- What you should do: Copy the entries from the very first line through the line containing "Datenschutz (826, 677)", including that line, and reproduce each one character for character.

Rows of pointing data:
--
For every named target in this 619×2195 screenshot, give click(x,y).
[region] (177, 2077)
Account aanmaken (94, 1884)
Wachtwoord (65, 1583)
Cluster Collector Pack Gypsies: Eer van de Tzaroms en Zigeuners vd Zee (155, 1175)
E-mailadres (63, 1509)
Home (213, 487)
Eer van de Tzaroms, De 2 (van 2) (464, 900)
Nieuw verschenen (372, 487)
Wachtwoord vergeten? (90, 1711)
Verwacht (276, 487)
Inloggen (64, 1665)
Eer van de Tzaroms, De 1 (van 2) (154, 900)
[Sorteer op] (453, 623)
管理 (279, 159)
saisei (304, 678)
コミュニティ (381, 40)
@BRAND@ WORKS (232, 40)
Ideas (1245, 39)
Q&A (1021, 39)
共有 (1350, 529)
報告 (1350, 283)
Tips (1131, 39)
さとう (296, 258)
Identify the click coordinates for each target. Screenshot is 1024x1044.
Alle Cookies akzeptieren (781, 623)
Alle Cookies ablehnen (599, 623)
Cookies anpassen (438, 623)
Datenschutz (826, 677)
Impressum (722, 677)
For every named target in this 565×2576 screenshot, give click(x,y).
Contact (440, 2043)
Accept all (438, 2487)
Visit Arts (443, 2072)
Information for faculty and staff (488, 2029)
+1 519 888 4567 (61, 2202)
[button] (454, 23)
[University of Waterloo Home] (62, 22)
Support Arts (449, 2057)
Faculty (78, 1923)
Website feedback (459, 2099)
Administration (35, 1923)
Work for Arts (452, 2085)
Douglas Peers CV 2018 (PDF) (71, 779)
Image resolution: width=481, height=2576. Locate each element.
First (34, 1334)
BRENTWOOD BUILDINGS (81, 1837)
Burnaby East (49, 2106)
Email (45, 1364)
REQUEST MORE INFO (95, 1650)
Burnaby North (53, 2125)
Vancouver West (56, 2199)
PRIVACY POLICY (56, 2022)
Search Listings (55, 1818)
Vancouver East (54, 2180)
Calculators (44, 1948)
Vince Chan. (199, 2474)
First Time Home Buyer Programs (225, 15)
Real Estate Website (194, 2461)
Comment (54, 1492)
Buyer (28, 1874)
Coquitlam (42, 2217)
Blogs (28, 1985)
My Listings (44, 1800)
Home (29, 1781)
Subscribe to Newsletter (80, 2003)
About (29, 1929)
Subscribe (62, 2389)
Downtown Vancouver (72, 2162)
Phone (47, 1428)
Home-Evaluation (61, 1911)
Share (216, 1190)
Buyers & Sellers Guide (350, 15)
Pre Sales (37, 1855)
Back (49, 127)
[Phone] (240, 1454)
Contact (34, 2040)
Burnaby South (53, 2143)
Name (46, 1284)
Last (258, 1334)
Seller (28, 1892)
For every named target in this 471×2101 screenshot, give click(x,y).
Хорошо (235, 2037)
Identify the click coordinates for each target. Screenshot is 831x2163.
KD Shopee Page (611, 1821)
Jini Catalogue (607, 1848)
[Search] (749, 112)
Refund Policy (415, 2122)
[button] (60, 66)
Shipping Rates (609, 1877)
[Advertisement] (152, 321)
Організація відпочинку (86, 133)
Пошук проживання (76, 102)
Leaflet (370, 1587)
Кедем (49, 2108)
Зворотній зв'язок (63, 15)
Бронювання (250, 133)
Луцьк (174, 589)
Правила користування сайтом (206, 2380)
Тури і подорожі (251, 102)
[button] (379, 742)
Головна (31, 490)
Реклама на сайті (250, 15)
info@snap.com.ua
--
- Solved problem:
For every named target in this 619×2195 screenshot, give click(x,y).
[region] (177, 2077)
Account aanmaken (94, 1884)
Wachtwoord (65, 1583)
Cluster Collector Pack Gypsies: Eer van de Tzaroms en Zigeuners vd Zee (155, 1175)
E-mailadres (63, 1509)
Home (213, 487)
Eer van de Tzaroms, De 2 (van 2) (464, 900)
Nieuw verschenen (372, 487)
Wachtwoord vergeten? (90, 1711)
Verwacht (276, 487)
Inloggen (64, 1665)
Eer van de Tzaroms, De 1 (van 2) (154, 900)
[Sorteer op] (453, 623)
管理 (279, 159)
saisei (304, 678)
コミュニティ (381, 40)
@BRAND@ WORKS (232, 40)
Ideas (1245, 39)
Q&A (1021, 39)
共有 (1350, 529)
報告 (1350, 283)
Tips (1131, 39)
さとう (296, 258)
Identify the click coordinates for each target. Screenshot is 1024x1044.
Alle Cookies akzeptieren (781, 623)
Alle Cookies ablehnen (599, 623)
Cookies anpassen (438, 623)
Datenschutz (826, 677)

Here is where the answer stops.